* _Task material_:
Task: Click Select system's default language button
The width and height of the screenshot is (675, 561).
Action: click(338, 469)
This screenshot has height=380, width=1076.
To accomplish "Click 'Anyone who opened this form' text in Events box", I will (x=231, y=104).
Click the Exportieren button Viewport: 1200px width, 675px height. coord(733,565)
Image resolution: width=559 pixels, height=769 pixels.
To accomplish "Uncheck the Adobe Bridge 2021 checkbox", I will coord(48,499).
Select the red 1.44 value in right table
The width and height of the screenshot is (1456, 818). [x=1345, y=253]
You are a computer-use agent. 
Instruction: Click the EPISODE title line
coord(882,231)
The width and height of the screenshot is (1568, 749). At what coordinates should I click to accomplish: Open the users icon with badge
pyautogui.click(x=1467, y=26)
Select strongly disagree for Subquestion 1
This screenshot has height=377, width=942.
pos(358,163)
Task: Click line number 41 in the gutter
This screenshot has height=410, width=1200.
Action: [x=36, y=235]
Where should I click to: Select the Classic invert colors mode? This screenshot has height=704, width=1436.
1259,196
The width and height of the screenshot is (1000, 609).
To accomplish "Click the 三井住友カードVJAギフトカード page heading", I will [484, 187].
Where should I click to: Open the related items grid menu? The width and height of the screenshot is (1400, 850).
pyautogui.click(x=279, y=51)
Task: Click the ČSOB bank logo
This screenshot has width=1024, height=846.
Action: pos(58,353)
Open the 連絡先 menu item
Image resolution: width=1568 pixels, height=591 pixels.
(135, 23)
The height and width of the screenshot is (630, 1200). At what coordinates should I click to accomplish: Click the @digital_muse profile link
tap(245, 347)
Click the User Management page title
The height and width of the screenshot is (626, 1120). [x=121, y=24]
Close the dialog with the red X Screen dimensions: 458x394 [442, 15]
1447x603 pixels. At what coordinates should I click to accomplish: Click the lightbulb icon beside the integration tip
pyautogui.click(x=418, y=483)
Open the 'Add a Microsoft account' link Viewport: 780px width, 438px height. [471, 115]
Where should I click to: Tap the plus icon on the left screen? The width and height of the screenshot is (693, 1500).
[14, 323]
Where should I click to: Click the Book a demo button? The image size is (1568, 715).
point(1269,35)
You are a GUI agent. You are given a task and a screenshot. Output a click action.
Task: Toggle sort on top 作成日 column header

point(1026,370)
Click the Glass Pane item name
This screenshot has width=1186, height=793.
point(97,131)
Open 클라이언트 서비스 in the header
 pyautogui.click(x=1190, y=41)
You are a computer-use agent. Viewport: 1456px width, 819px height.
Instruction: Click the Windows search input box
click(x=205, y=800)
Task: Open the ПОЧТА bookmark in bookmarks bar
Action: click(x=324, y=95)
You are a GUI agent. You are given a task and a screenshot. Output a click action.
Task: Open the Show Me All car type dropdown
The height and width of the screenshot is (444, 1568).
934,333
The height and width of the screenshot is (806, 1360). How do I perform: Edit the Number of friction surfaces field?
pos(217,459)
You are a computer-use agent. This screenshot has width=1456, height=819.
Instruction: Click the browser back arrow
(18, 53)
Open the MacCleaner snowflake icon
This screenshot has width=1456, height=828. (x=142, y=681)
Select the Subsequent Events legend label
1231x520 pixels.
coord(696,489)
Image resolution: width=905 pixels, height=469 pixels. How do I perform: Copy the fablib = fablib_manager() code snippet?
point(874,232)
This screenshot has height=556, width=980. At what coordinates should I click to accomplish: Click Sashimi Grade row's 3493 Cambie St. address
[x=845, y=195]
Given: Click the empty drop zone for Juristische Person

* _Directions_: Update the rows above by replacing each "Instruction" with "Goal" and leave everything else unchanged.

* _Solution_:
Task: Click Select system's default language button
The width and height of the screenshot is (675, 561).
Action: click(338, 469)
This screenshot has height=380, width=1076.
To accomplish "Click 'Anyone who opened this form' text in Events box", I will (x=231, y=104).
Click the Exportieren button Viewport: 1200px width, 675px height. coord(733,565)
Image resolution: width=559 pixels, height=769 pixels.
To accomplish "Uncheck the Adobe Bridge 2021 checkbox", I will coord(48,499).
Select the red 1.44 value in right table
The width and height of the screenshot is (1456, 818). [x=1345, y=253]
You are a computer-use agent. 
Goal: Click the EPISODE title line
coord(882,231)
The width and height of the screenshot is (1568, 749). At what coordinates should I click to accomplish: Open the users icon with badge
pyautogui.click(x=1467, y=26)
Select strongly disagree for Subquestion 1
This screenshot has height=377, width=942.
pos(358,163)
Task: Click line number 41 in the gutter
This screenshot has height=410, width=1200.
Action: [x=36, y=235]
Where should I click to: Select the Classic invert colors mode? This screenshot has height=704, width=1436.
1259,196
The width and height of the screenshot is (1000, 609).
To accomplish "Click the 三井住友カードVJAギフトカード page heading", I will [484, 187].
Where should I click to: Open the related items grid menu? The width and height of the screenshot is (1400, 850).
pyautogui.click(x=279, y=51)
Task: Click the ČSOB bank logo
This screenshot has width=1024, height=846.
Action: pos(58,353)
Open the 連絡先 menu item
Image resolution: width=1568 pixels, height=591 pixels.
(135, 23)
The height and width of the screenshot is (630, 1200). At what coordinates should I click to accomplish: Click the @digital_muse profile link
tap(245, 347)
Click the User Management page title
The height and width of the screenshot is (626, 1120). [x=121, y=24]
Close the dialog with the red X Screen dimensions: 458x394 [442, 15]
1447x603 pixels. At what coordinates should I click to accomplish: Click the lightbulb icon beside the integration tip
pyautogui.click(x=418, y=483)
Open the 'Add a Microsoft account' link Viewport: 780px width, 438px height. [471, 115]
Where should I click to: Tap the plus icon on the left screen? The width and height of the screenshot is (693, 1500).
[14, 323]
Where should I click to: Click the Book a demo button? The image size is (1568, 715).
point(1269,35)
You are a GUI agent. You are given a task and a screenshot. Output a click action.
Task: Toggle sort on top 作成日 column header

point(1026,370)
Click the Glass Pane item name
This screenshot has width=1186, height=793.
point(97,131)
Open 클라이언트 서비스 in the header
 pyautogui.click(x=1190, y=41)
You are a computer-use agent. Viewport: 1456px width, 819px height.
Goal: Click the Windows search input box
click(x=205, y=800)
Task: Open the ПОЧТА bookmark in bookmarks bar
Action: click(x=324, y=95)
You are a GUI agent. You are given a task and a screenshot. Output a click action.
Task: Open the Show Me All car type dropdown
The height and width of the screenshot is (444, 1568).
934,333
The height and width of the screenshot is (806, 1360). How do I perform: Edit the Number of friction surfaces field?
pos(217,459)
You are a computer-use agent. This screenshot has width=1456, height=819.
Goal: Click the browser back arrow
(18, 53)
Open the MacCleaner snowflake icon
This screenshot has width=1456, height=828. (x=142, y=681)
Select the Subsequent Events legend label
1231x520 pixels.
coord(696,489)
Image resolution: width=905 pixels, height=469 pixels. How do I perform: Copy the fablib = fablib_manager() code snippet?
point(874,232)
This screenshot has height=556, width=980. At what coordinates should I click to accomplish: Click Sashimi Grade row's 3493 Cambie St. address
[x=845, y=195]
Given: Click the empty drop zone for Juristische Person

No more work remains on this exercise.